A investigação focou na dispensa de licitação realizada em 2018, sob justificativa de emergência. O Ministério Público de Santa Catarina (MPSC) comprovou que a empresa lucrou deliberadamente ao declarar custos altos na planilha, mas executar o serviço com gastos muito menores.
Caminhões velhos: Uso de veículos com idade acima da permitida, cobrando taxas de depreciação indevidas.
Salários baixos: Pagamento de salários menores aos funcionários do que o valor faturado junto ao Samae.
Subcontratação ilegal: Repasse de parte do serviço para terceiros, o que era proibido no contrato.
Erros de cálculo: Inconsistências propositais em planilhas para inflar o preço do contrato.

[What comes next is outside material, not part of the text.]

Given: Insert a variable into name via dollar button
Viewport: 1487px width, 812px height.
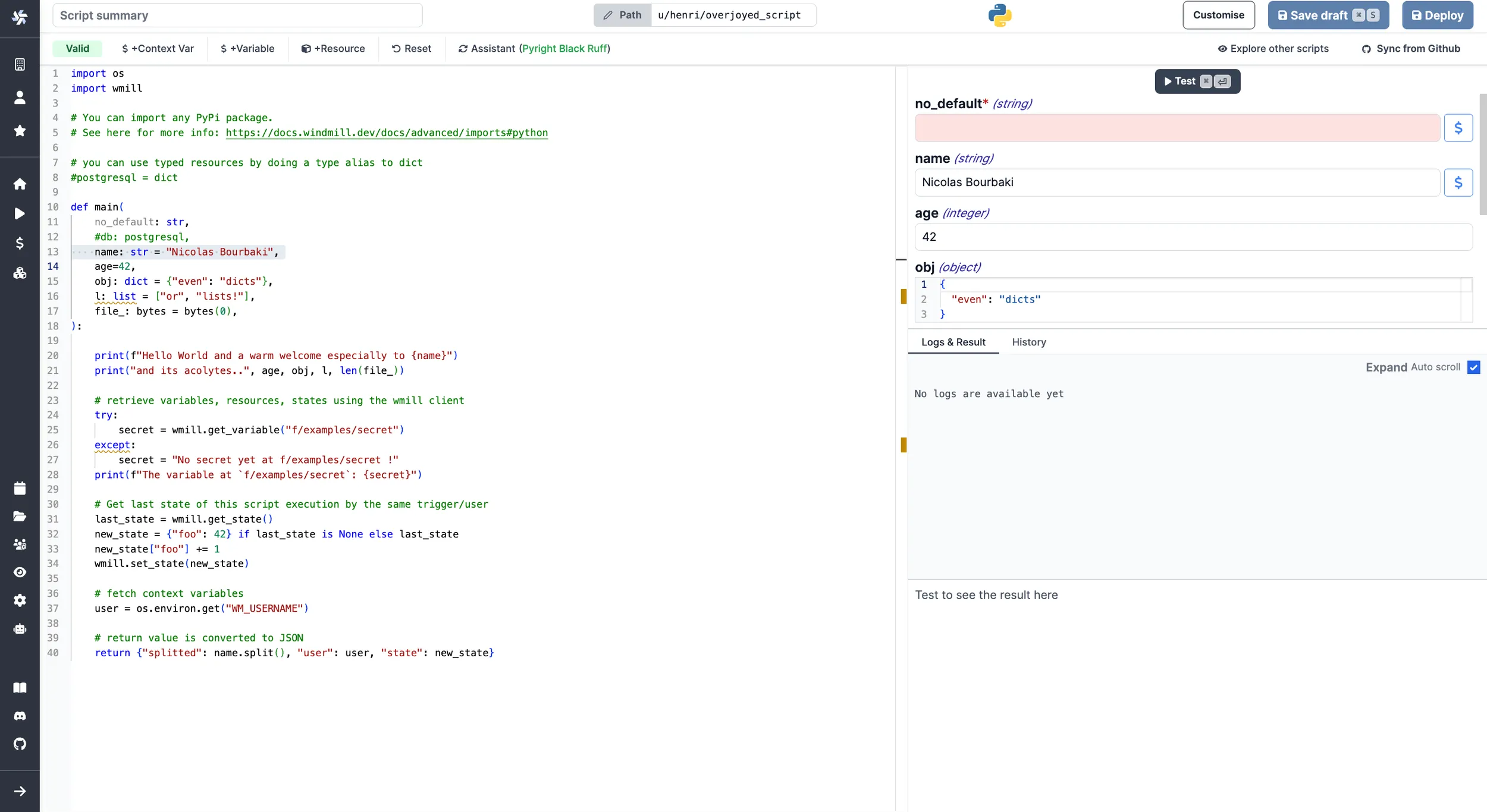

Além da devolução do dinheiro, o administrador teve os direitos políticos suspensos por cinco anos e a empresa está proibida de contratar com o poder público pelo mesmo período. Já em relação aos agentes públicos envolvidos na época, a Justiça entendeu que houve falha de gestão, mas não comprovou o dolo (intenção) necessário para a condenação por improbidade.
O que diz o Samae
O caso é referente ao ano de 2018 e a decisão do Ministério Público foi contra a empresa contratada na época. O Samae aguarda ser notificado oficialmente para dar sequência aos trâmites burocráticos e receber de volta o valor estipulado pela Justiça.